▶ _AIM OF THE EXERCISE_: Wherever pictures appear in the listing below, leave them out, and copy exactly, and only, everything from the line with "Click the home icon in sidebar" down to the line with "Screen dimensions: 682x553".

Top of LISTED RECORDS

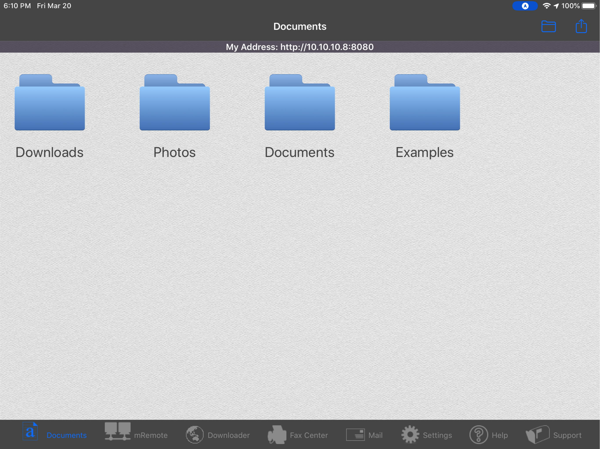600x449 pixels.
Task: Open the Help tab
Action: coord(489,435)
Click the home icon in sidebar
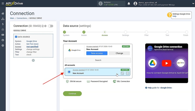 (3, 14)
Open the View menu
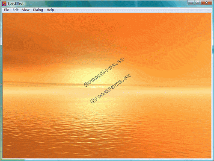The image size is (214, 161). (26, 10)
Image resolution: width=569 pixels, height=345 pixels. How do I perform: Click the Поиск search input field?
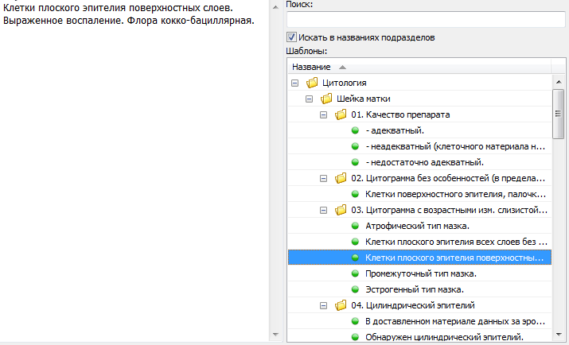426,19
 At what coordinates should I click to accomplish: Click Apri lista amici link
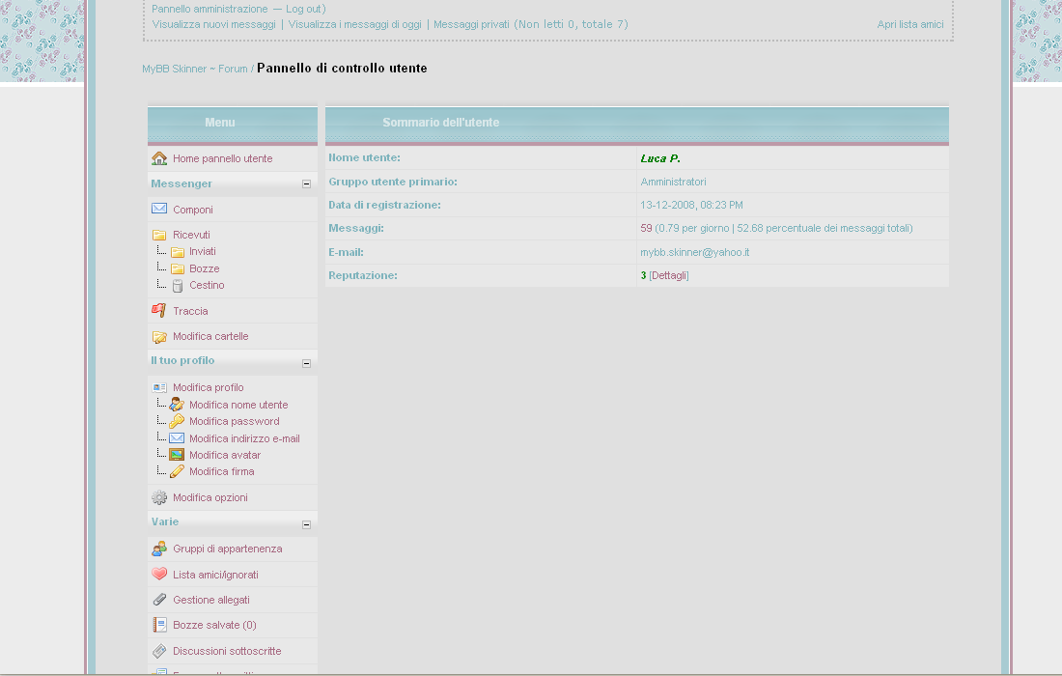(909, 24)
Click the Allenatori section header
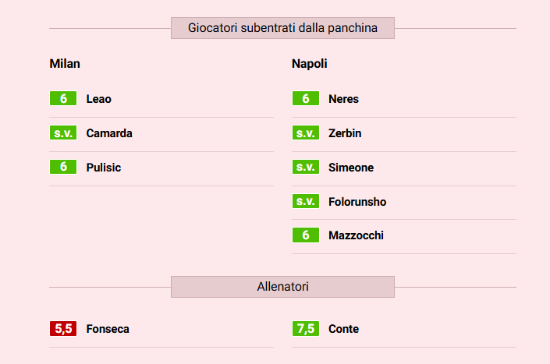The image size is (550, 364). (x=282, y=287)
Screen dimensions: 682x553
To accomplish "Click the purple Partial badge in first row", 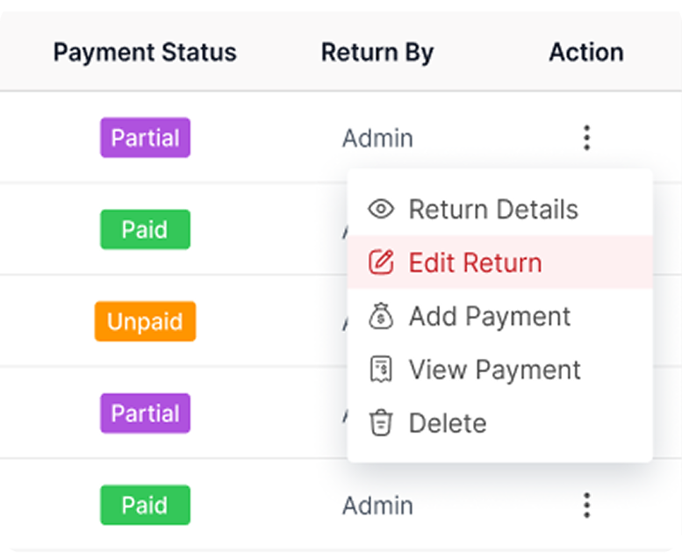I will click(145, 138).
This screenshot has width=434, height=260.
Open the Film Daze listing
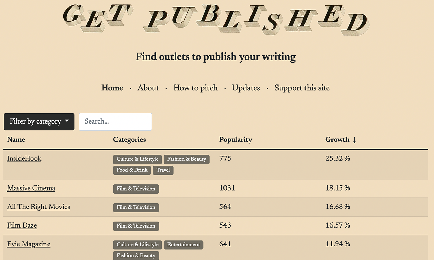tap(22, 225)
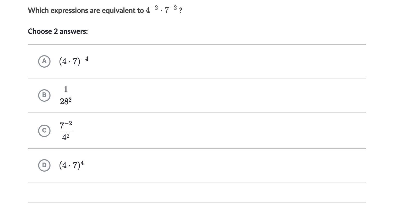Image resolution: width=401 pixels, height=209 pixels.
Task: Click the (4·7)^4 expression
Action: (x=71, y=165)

Bottom of LISTED RECORDS

▶ _FINISHED TASK_:
Click the home icon in sidebar
 (3, 14)
Open the View menu
The image size is (214, 161). (26, 10)
Image resolution: width=569 pixels, height=345 pixels. How do I perform: Click the Поиск search input field?
426,19
 At what coordinates should I click to accomplish: Click Apri lista amici link
(909, 24)
Click the Allenatori section header
The image size is (550, 364). (x=282, y=287)
Screen dimensions: 682x553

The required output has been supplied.